严肃的语气让何洛觉得陌生,她站在章远面前,看他坚定的目光,却找不到合适的话题。
“你能真正意识到,自己所走的路是艰难和繁复的,那就最好了。”何洛长长呼出一口气,在空气中凝成白烟,“就好像爬山,我们一直看着山顶才能保持方向,但是,也要看着脚下的路平不平。”
“你看你说话,一套一套的。”章远笑了,“这些你在email里都说过,我已经拿小本记下,每天诵读,《何氏语录》呢。”
何洛也笑了,她那里还有一本当年的章氏语录。
“一二九”歌咏会就要到了,学校的广场上在搭设露天舞台,主路两旁国槐和银杏光秃秃的枝丫上缠着金黄的小灯泡,隔数米还会挂一盏大红的灯笼。章远忽然转身问:“你的相机呢?这么热闹,出来照相吧!”
时间一帧帧定格。
章远把手伸在树洞里,龇牙咧嘴作出被咬住的疼痛样子;
右手举着糖葫芦,左手捏个剑诀,扬扬头:“糖葫芦广告,崂山道士版。”
又把围巾缠在手腕,把何洛的帽沿搭在拳头上,笑着说:“这张,何洛隐身了。”
何洛咯咯地笑着。她穿了一件藕荷底色的中式对襟小袄,绣着云纹,领口袖口和衣襟上一圈浅棕色的兔毛。章远笑:“你好象穿着一只大手套。”
何洛说:“哪儿像手套了?”
“这个搭配,总让我想起手套来。你原来,有一幅这样的手套吧。”
何洛点头,“好多年前了,早就旧的不象话,不知道哪儿去了。”
章远把大衣搭在臂弯,露出里面的西服,招呼何洛:“来,合个影吧,对比这么强烈,假洋鬼子和小村姑。”他举手,在何洛头顶比着兔耳朵,冲帮忙照相的学生吐吐舌头。何洛站在他斜前方,听见背后息息簌簌的声音。她咳嗽一声,屈肘轻轻顶了他一下,“喂,不要又给我弄兔耳朵来。”

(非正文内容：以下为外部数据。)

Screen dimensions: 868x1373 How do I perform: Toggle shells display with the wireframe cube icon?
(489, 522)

“大姐!”章远倒吸一口冷气,“这么用力!你不知道我有胃炎?”
“活该!”何洛嗔道。
“真恶毒。”耸耸肩,“不弄就不弄。”他放下手,闪光灯亮起的一瞬间,恰恰搭在她肩头。
何洛浑身一震。轻轻的触碰,一瞬间凝固了空气。
她送章远去校门口,一辆出租的影子都没有,偶尔有塞满人的公共汽车缓缓开过。两个人在空阔的街上跑跑停停,团个雪球扔来扔去,在雪地上滑行,看谁的距离更长。心情单纯快乐,在辉煌的灯火下沸沸扬扬热热闹闹。
章远隔着车窗,雪花恰到好处的折射着金黄的灯光,空气里有熟悉的寒冷味道,家乡一样亲切。若此行顺利,他所在的小公司可以成功与嘉隆原有的技术部门及另外一家深圳工作组合并,或许一切就不同了。他的构想是研发中心设在北京,面向北方众多刚起步的小型企业及老牌国营单位,避开南方激烈竞争。

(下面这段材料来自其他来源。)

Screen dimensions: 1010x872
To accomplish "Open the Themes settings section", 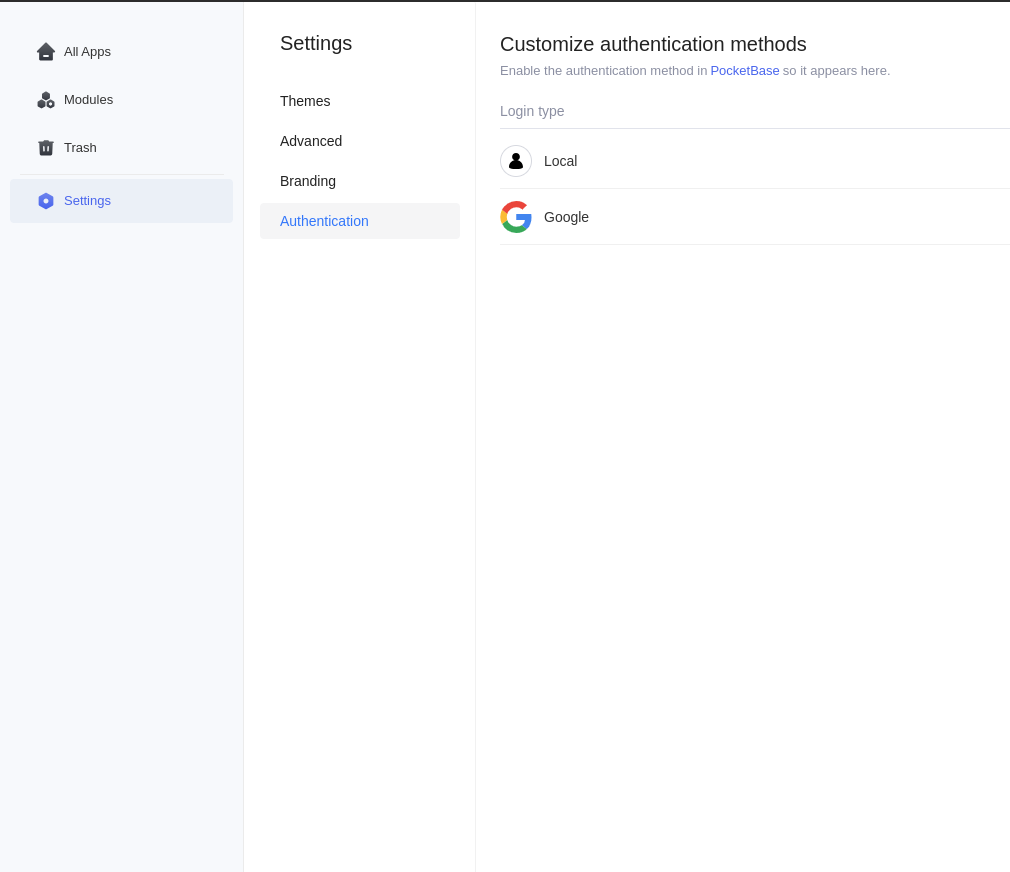I will pyautogui.click(x=305, y=101).
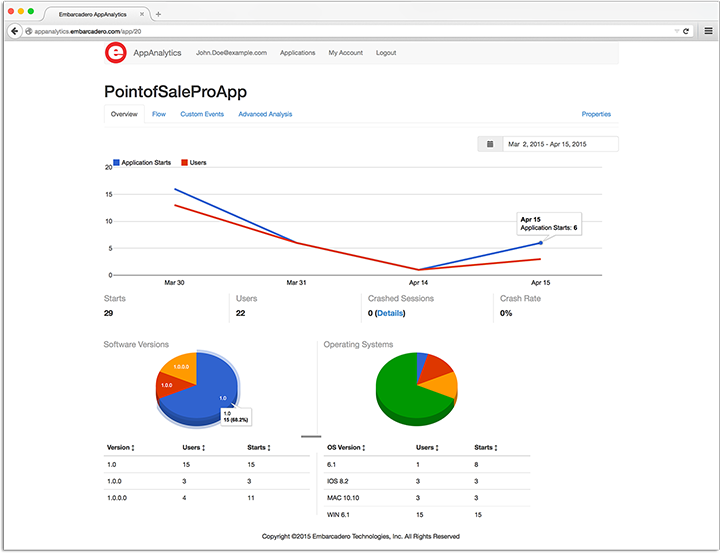The height and width of the screenshot is (553, 720).
Task: Open the Custom Events tab
Action: click(x=202, y=114)

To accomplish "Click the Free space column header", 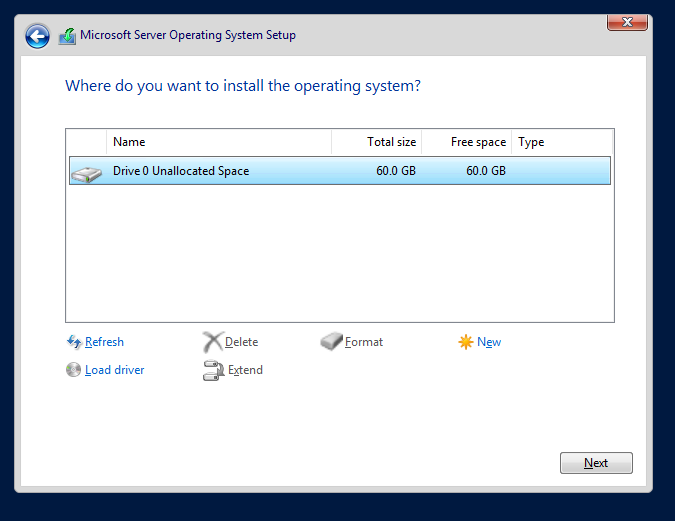I will (466, 142).
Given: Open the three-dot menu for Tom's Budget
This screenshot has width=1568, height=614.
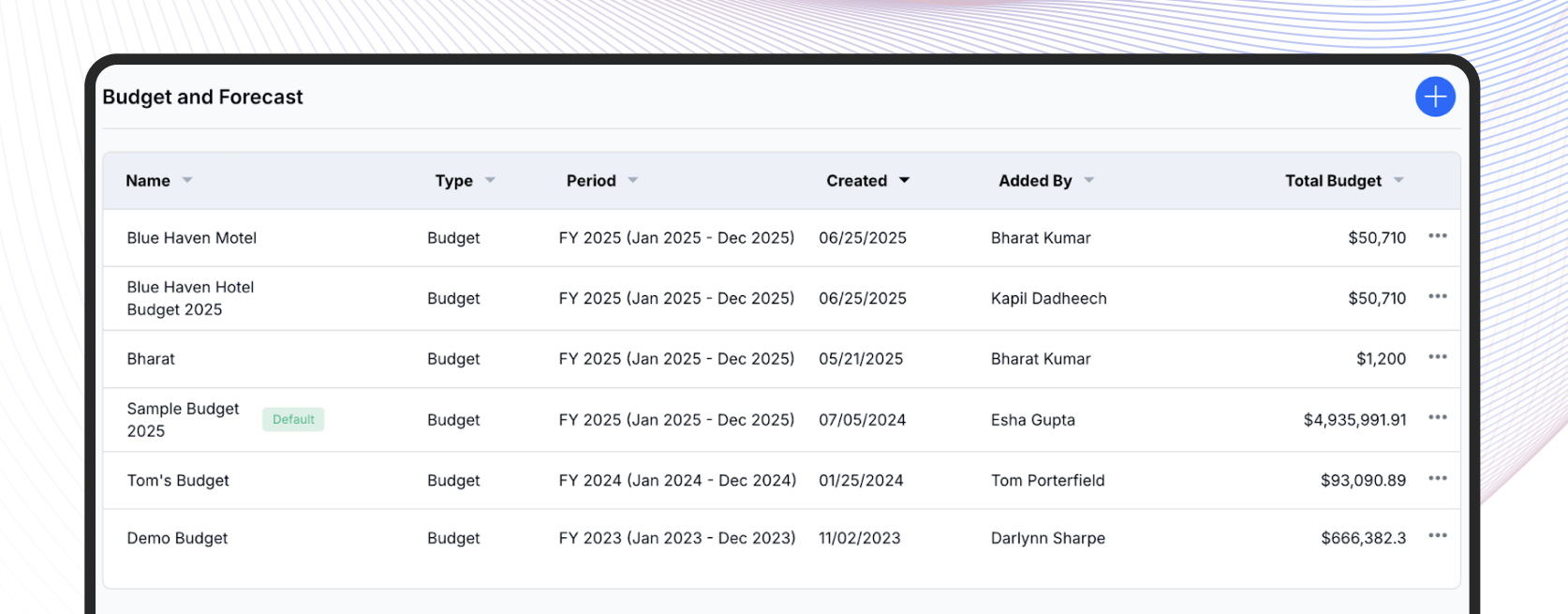Looking at the screenshot, I should [x=1437, y=479].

无论如何,他的第一选择,是这个何洛生活了将近四年的城市。未来是不确定的深海,似乎现在射进来一束光,弯曲荡漾。
回到宾馆,总裁的秘书小方来找章远:“你去哪儿了?有人等你很久了。”
“哦,我不是说了,今天会去找个朋友,要晚点回来。”
“啊,是我来早了!”郑轻音从隔壁的贵宾室探头。
“是你?”
“这世界真小!”她眼睛弯弯的笑,“反正我在北京没什么朋友,下午就溜达过来玩儿了,和方哥聊天,才知道你要来我爸爸的公司。”
“轻音好久没回国,难得遇到老朋友,你这个做师兄的,怎么也要带人家四处走走么。”小方笑得颇有深意,“反正最近你也没什么事儿,就是在等筹委会的审核结果。”

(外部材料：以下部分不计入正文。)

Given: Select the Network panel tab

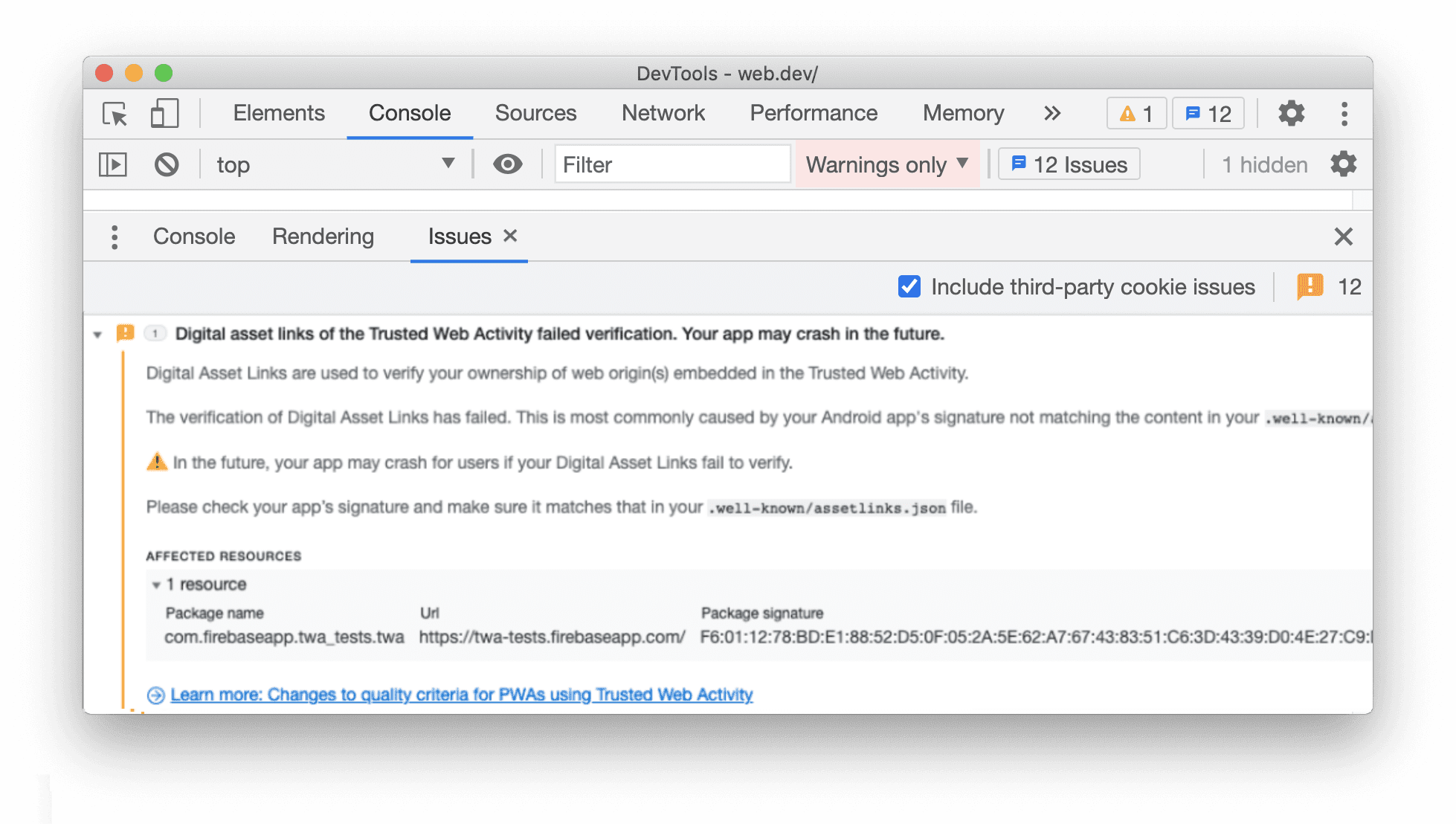Looking at the screenshot, I should point(665,112).
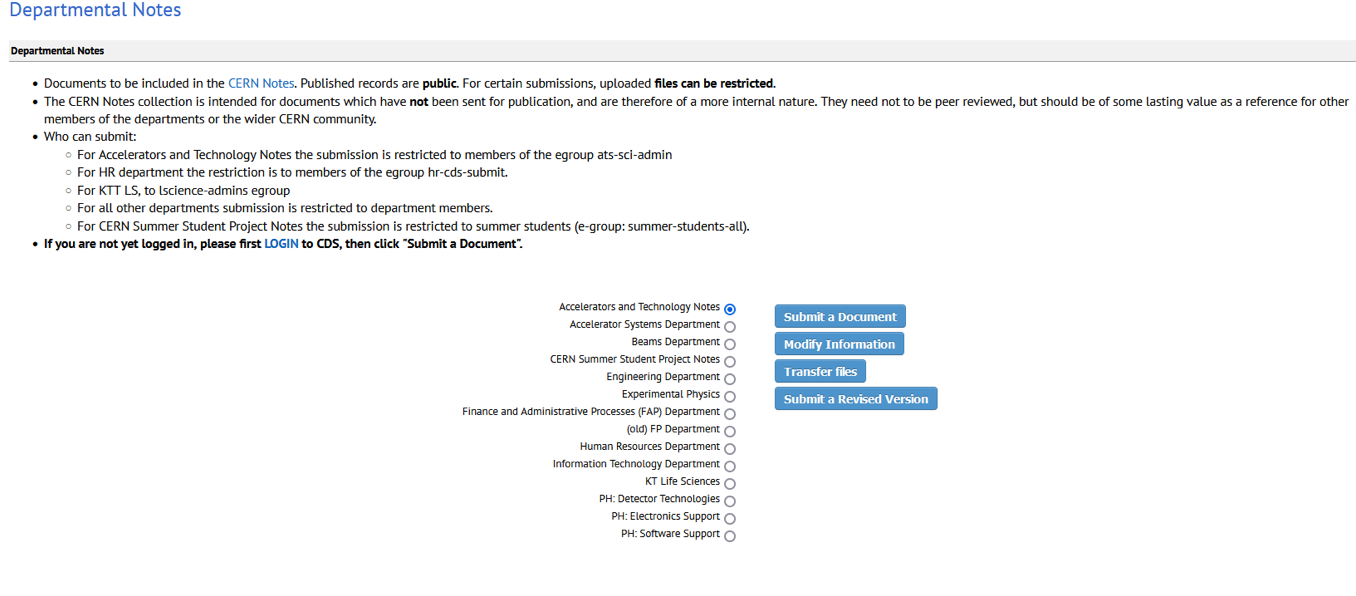Select the Accelerators and Technology Notes radio button
This screenshot has height=596, width=1356.
coord(730,310)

章远也笑:“我怕带着她走丢了。北京我也不熟,虽然来得次数多,基本都是从火车站到我女朋友学校,两点一线。”他冲郑轻音挥挥手,“要不然,咱们去何洛那儿,让她带你四处走走。”
郑轻音的嘴角耷下来,笑得勉强:“上次看到你们……她都没怎么说话。你把人家哄好了?”
“谁和谁没有点小矛盾?”章远说,“何洛最好哄了,给她点好吃的就行。对了,她们学校的活动很多,你要不要去看看国内的大学生活?”
郑轻音迟疑片刻,面色越来越难堪。“算了,我叫司机带我去买东西好了。其实,这次回国根本没想到会遇见你,能见个面打个招呼也挺好的。”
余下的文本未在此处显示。